The lawyer of Nicolas Sarkozy said Friday he would appeal restrictions imposed on the ex-president after he was charged with financing his 2007 election campaign with money from late Libyan dictator Moamer Kadhafi.
As part of preliminary charges brought against Sarkozy Wednesday, judges restricted his travel to certain countries including Libya, and forbade him from talking to nine other people involved in the investigation.
"I will appeal these judicial restrictions," his lawyer Thierry Herzog told RTL radio, saying he believed the measures were designed humiliate the right-winger, who served as president from 2007 to 2012.
After two days of questioning in police custody over allegations that first surfaced in 2011, during a French-led intervention in Libya, Sarkozy was charged with corruption, illegal campaign financing and concealment of Libyan public money.
Among those he is banned from meeting are two close aides and former ministers, Claude Gueant and Brice Hortefeux.

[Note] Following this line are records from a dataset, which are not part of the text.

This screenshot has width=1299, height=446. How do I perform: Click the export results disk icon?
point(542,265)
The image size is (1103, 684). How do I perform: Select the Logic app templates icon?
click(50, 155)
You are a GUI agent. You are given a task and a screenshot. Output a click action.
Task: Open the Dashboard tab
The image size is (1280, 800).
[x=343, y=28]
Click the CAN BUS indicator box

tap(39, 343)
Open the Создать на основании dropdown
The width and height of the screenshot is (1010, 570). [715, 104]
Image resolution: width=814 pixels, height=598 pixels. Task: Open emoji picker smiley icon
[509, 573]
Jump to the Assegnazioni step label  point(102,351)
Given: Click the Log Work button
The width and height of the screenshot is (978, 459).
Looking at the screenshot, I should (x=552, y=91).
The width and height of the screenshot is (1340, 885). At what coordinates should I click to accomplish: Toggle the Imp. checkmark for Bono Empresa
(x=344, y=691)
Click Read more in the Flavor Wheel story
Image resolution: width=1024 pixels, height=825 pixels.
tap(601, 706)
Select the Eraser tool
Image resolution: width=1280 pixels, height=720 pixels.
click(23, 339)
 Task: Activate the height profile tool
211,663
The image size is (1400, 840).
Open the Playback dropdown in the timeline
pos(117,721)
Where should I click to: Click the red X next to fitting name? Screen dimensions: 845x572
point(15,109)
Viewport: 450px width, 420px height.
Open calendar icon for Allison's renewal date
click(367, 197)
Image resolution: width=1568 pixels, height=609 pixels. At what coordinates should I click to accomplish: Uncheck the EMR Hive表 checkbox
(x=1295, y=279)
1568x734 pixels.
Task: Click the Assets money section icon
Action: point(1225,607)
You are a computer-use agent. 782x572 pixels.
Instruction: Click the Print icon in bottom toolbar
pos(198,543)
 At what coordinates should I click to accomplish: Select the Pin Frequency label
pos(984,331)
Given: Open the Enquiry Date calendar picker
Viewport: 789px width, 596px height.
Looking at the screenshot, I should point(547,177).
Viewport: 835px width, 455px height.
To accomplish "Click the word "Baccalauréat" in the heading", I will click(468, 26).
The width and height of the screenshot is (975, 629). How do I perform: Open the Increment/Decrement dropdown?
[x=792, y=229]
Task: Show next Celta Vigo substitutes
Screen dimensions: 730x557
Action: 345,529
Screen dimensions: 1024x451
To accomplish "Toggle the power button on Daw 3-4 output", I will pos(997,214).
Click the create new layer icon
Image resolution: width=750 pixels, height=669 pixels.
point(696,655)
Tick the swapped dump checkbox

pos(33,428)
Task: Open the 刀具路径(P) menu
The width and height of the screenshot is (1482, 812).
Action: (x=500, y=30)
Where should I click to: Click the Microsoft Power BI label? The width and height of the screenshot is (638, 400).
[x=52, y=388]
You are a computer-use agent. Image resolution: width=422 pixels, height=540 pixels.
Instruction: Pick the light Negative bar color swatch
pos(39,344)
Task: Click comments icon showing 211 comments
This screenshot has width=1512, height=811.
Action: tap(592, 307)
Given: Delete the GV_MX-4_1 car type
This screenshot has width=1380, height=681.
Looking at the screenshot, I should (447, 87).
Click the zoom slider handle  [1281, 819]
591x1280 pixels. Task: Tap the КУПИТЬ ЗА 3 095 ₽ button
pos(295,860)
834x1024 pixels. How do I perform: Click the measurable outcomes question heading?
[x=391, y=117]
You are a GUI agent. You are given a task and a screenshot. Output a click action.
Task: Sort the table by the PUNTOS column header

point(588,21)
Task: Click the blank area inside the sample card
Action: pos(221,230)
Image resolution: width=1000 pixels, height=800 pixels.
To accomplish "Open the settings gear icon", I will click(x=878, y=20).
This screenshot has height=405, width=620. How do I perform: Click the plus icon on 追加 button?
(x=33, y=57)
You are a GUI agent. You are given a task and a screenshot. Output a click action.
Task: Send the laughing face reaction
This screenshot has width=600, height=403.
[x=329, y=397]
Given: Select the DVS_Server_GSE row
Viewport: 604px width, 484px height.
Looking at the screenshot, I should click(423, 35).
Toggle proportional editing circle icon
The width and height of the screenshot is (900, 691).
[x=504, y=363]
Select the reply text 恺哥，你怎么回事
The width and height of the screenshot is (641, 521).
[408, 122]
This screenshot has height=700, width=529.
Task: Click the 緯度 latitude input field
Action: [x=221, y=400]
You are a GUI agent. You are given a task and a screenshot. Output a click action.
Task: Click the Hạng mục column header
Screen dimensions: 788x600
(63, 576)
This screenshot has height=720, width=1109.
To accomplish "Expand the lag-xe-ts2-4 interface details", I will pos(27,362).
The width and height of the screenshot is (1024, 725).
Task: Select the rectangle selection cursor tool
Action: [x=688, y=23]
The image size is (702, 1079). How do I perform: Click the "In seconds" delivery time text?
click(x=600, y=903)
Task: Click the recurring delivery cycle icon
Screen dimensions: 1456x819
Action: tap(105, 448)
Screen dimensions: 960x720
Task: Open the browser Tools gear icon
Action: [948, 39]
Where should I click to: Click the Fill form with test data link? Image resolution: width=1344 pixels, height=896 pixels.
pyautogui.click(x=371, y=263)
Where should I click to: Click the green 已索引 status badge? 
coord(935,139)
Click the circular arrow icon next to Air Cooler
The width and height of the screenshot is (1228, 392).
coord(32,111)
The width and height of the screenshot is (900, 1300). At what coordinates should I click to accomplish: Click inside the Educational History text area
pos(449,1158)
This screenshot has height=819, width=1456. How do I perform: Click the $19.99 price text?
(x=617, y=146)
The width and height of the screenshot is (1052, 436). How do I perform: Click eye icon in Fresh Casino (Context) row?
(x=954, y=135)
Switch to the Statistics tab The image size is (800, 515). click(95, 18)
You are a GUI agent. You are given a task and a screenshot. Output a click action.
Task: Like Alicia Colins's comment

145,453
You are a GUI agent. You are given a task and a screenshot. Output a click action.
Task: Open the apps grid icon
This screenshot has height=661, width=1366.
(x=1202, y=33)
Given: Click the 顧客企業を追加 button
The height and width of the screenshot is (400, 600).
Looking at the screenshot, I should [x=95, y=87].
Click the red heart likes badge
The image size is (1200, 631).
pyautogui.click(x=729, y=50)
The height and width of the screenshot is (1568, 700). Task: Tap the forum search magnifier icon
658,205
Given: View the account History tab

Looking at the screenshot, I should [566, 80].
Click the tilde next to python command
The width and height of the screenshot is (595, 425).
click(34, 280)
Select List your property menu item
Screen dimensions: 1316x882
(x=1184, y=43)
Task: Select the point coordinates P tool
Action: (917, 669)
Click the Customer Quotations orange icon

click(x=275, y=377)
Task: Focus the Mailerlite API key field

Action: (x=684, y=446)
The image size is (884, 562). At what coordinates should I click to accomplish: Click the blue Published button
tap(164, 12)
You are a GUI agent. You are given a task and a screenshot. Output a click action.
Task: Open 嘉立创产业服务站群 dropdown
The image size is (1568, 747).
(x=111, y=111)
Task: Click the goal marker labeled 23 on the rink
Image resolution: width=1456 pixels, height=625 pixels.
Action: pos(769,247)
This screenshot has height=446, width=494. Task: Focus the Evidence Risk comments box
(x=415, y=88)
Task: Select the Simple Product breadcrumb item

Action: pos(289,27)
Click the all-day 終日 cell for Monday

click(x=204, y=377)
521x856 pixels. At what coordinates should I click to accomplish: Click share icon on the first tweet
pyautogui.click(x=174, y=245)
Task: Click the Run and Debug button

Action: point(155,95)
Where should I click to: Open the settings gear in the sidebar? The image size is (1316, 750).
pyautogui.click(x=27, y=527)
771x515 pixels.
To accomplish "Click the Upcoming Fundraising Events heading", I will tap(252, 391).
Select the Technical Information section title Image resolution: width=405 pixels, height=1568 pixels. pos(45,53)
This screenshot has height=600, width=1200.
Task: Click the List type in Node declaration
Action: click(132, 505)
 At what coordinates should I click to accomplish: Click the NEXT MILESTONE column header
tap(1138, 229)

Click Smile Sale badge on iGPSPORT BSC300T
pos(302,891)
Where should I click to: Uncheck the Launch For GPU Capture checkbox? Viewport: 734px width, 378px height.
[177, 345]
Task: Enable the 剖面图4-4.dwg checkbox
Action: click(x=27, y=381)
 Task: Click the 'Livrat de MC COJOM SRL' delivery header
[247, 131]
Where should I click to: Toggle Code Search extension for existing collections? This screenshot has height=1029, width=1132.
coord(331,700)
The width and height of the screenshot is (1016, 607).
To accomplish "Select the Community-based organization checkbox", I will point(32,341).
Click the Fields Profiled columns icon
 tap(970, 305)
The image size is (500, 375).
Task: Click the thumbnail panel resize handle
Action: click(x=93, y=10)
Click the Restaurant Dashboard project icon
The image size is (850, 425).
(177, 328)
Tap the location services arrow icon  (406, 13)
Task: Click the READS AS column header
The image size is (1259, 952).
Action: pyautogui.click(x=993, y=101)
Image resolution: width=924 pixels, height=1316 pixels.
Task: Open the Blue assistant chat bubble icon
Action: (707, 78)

On Thursday evening, he went on prime-time television to deliver a forceful rebuttal of the claims that he accepted millions of euros from Kadhafi, some of it delivered in cash-stuffed suitcases.
"If you had told me that I would have problems because of Kadhafi, I would have said: 'What are you smoking?'"the 63-year-old said, claiming that investigators had not found a single piece of evidence against him.
"I never betrayed the confidence of the French," he said, claiming he was the victim of a vendetta by "a group of killers" out to avenge Kadhafi's ouster and vowing to clear his name.
Herzog noted that Sarkozy had already been charged before, and later been cleared of suspicion, in another campaign financing case.